اعْتَدِلُوا سَوُّوا صُفُوفَكُمْ 

Ratakan dan luruskan shaf-shaf kalian [HR Abu Daud].

Dari sini dapat disimpulkan bahwa seorang imam diperintahkan meluruskan shaf makmum baik dengan perbuatan anggota tubuh atau dengan perkataan yang dapat difahami makmum sehingga mereka dapat meluruskan shafnya, misalnya : “Luruskan shaf kalian !”

Seorang imam tidak cukup hanya dengan mengucapkan “Luruskan shaf kalian!” lalu memulai shalat.
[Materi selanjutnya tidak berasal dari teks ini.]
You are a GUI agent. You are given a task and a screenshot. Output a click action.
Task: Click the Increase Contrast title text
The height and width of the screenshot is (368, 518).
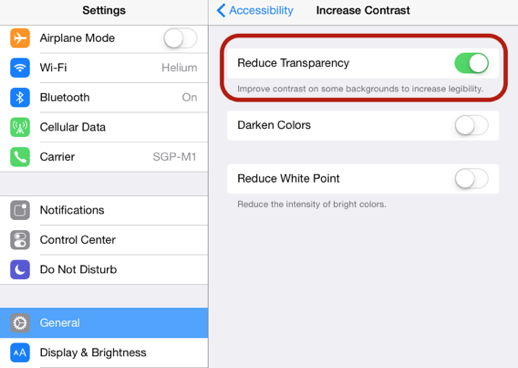[363, 10]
Dia harus memastikan shaf makmumnya sudah lurus dan rapat, baru memulai shalat. Sebagaimana yang dilakukan oleh Umar bin Khattab Radhiyallahu anhu yang menyuruh seseorang untuk meluruskan shaf makmum. Umar tidak akan memulai shalat sampai orang yang diberi tugas meluruskan shaf memberitahukan bahwa shaf telah lurus. Begitu juga Utsmân bin Affân Radhiyallahu anhu dan Ali bin Abu Thâlib Radhiyallahu anhu selalu menjaga sunnah ini [2]. 


MELAFAZKAN NIAT SHALAT


Pertanyaan
Niat “ushali” apakah perlu diucapkan ataukah hanya cukup dalam hati saja ?

Jawaban.
Niat adalah salah satu syarat sah shalat. Difinisi niat adalah sengaja melakukan shalat yang akan ia kerjakan dan menentukannya dengan hati, tidak disyari’atkan melafazhkannya. Karena Rasulullah Shallallahu 'alaihi wa sallam sebagai panutan kita tidak melafadzkannya. Beliau Shallallahu 'alaihi wa sallam langsung mengucapkan “Allahu Akbar” dan tidak membaca sesuatu apapun sebelumnya. Beliau Shallallahu 'alaihi wa sallam tidak membaca “Ushalli” dan tidak ada satu riwayat shahihpun bahkan yang lemah yang dinukil dan menerangkan kepada kita bahwa beliau n melakukan hal tersebut. Tidak itu saja bahkan tidak juga dinukilkan dari para sahabat dan tabi’in bahwa ada diantara mereka yang berniat dengan membaca “Ushalli”. Kemudian bila dikembalikan kepada pengertian niat secara bahasa, maka niat adalah bermakna kehendak yang ada dihati. 

Jadi niat itu letaknya dalam hati dan tidak diucapkan. Inilah yang difatwakan oleh para ulama.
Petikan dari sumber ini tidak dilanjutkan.